DocOCR2JSON / README.md
NyashaK's picture
Update README.md
4eb2e9f verified
|
raw
history blame
4.78 kB
metadata
title: Zim Docs OCR-to-JSON Extractor
emoji: 
colorFrom: purple
colorTo: blue
sdk: gradio
sdk_version: 5.31.0
app_file: app.py
pinned: false
license: mit

Zim Docs OCR-to-JSON Extractor

Overview

Welcome to the Zim Docs OCR-to-JSON Extractor! This is a powerful and user-friendly web application built with Gradio, designed to help you upload scanned documents (PDFs) or images (PNG, JPG, etc.). It then uses a vision AI model to perform Optical Character Recognition (OCR) and extract structured information into a JSON format. This tool aims to streamline your process of digitizing and organizing data from various document types, such as driver's licenses, passports, national ID cards, invoices, receipts, and more.

Requirements

To use this application, you'll need:

  • Python 3.7+
  • Gradio
  • Gradio-PDF (gradio_pdf)
  • Requests
  • PyMuPDF (fitz)
  • An API Key from OpenRouter.ai (or any other service compatible with the OpenAI chat completions API format).
    • You should set this key as an environment variable named API_KEY. The Python script uses os.getenv("API_KEY") to retrieve this key. If you're using Hugging Face Spaces, you can set this as a "Secret".

Running the Application

On Hugging Face Spaces:

This application is designed for deployment on Hugging Face Spaces.

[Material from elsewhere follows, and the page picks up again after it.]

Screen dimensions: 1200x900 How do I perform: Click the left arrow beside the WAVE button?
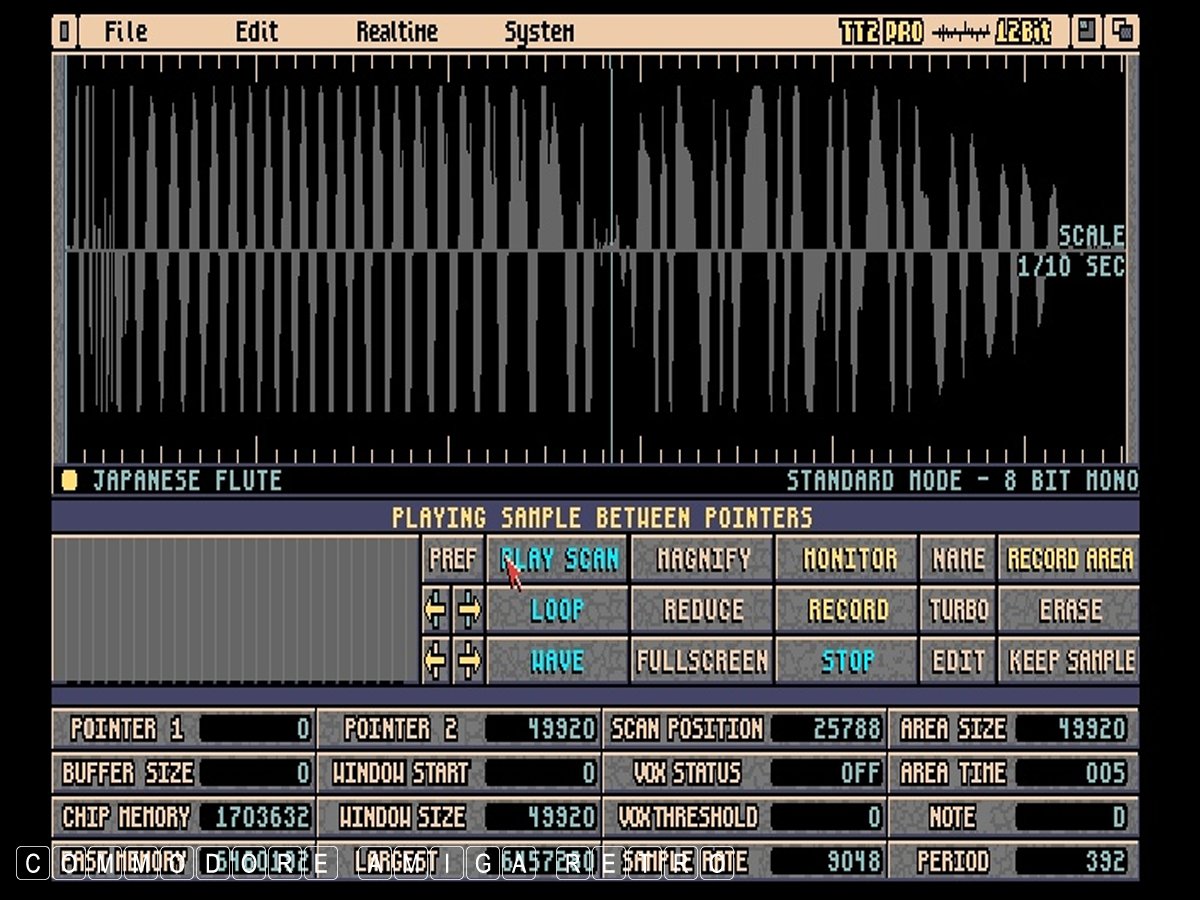[436, 661]

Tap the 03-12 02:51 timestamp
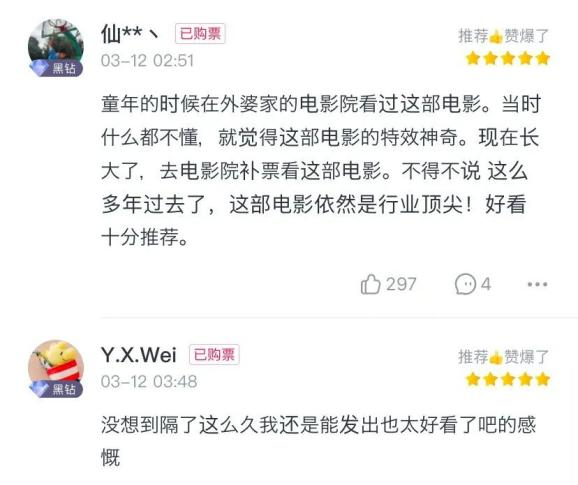point(147,60)
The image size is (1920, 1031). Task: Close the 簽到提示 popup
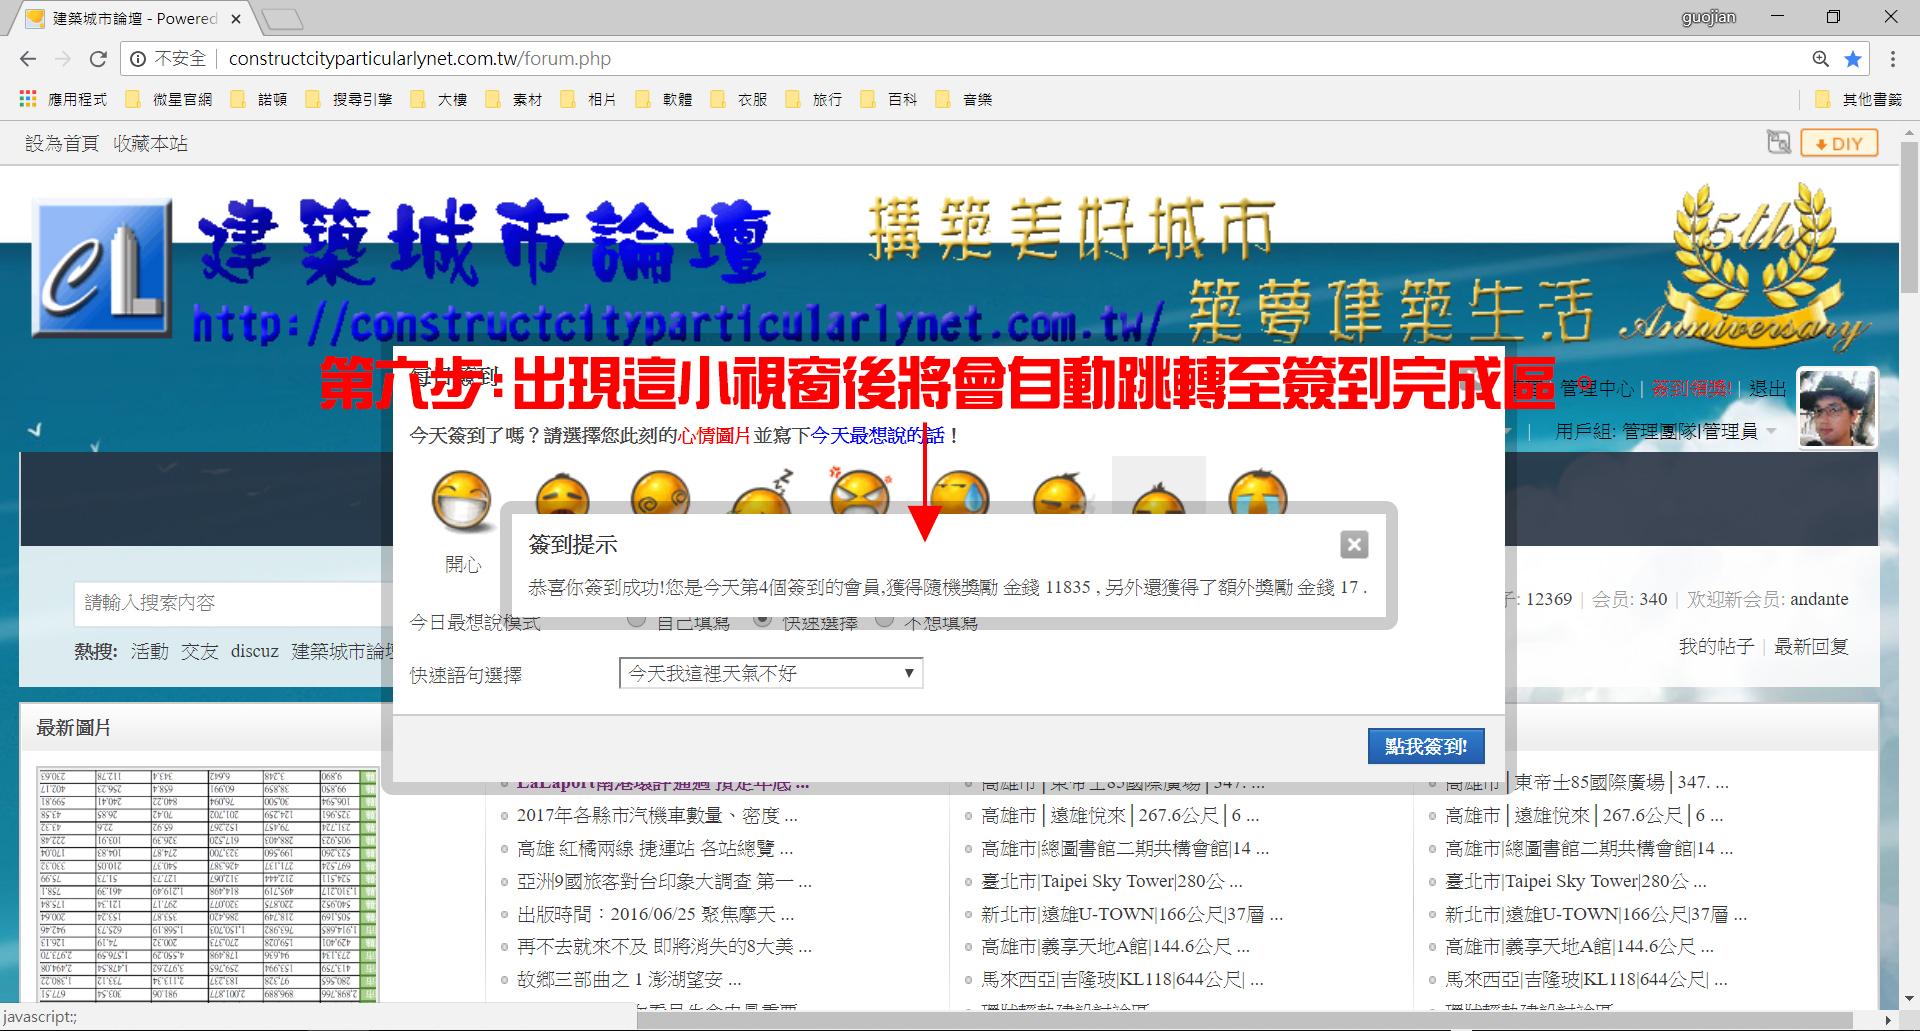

  1. Ensure your requirements.txt file in your Hugging Face Space repository lists all necessary dependencies (e.g., gradio, gradio_pdf, requests, PyMuPDF).
  2. You should configure your API_KEY as a "Secret" in your Hugging Face Space settings. The application will then retrieve it using os.getenv("API_KEY").
  3. Once deployed, you can access the application via the URL provided by your Hugging Face Space.
    • Live Demo: You can try out a live demo of this application at: Demo

For Local Development/Testing (Optional):

If you wish to run the application on your local machine:

  1. Make sure you have all dependencies listed under "Requirements" installed in your local Python environment (e.g., by running pip install gradio gradio_pdf requests PyMuPDF).
  2. Set the API_KEY environment variable on your local system.
  3. You can then run the application using the command:
    python app.py
    
    Your Python file should be named app.py (or update this command if it's different). It will typically be available at http://127.0.0.1:7860.

How to Use

  1. Access the Application: Open the URL of your Hugging Face Space where the application is deployed (see Live Demo link above), or your local URL if running it locally.
  2. Upload Your Document:
    • Drag and drop a supported file (PDF, PNG, JPG, etc.) into the designated upload area.
    • Alternatively, click on the upload area to open your file browser and select the document.
  3. View Preview:
    • Once you've uploaded a file, the "Document Preview" tab will attempt to display the image or the first page of your PDF.
  4. Check Extracted Data:
    • The application will automatically process your document.
    • Switch to the "Extracted Data (JSON)" tab to view the structured information extracted by the AI model.
    • If any errors occur during processing (e.g., unsupported file type, API issue), an error message will be displayed in the JSON output area.

Troubleshooting

Here are some common issues you might encounter and how to resolve them:

  • API Key Issues: Ensure your API_KEY is correctly set as a Secret on Hugging Face Spaces (or as an environment variable for local testing). Also, verify that your key is valid and has sufficient credits/access for the chosen model.
  • Dependency Errors: If you're on Hugging Face, double-check your requirements.txt file. For local use, ensure all libraries are installed in your environment.
  • File Conversion Failures: For PDFs, PyMuPDF (fitz) needs to be available. Corrupted PDF files might also cause issues with conversion.
  • Model Output/JSON Errors:
    • If the model doesn't return valid JSON, the application will attempt to report an error.
    • The quality of the extracted JSON heavily depends on the clarity of your input document, the capabilities of the chosen vision model, and the effectiveness of the prompt used to guide the AI.
  • Network Errors: You'll need a stable internet connection for the application to make external API calls. These can fail due to network issues or timeouts. If you're on Hugging Face, this might relate to the Space's network access or API endpoint reachability.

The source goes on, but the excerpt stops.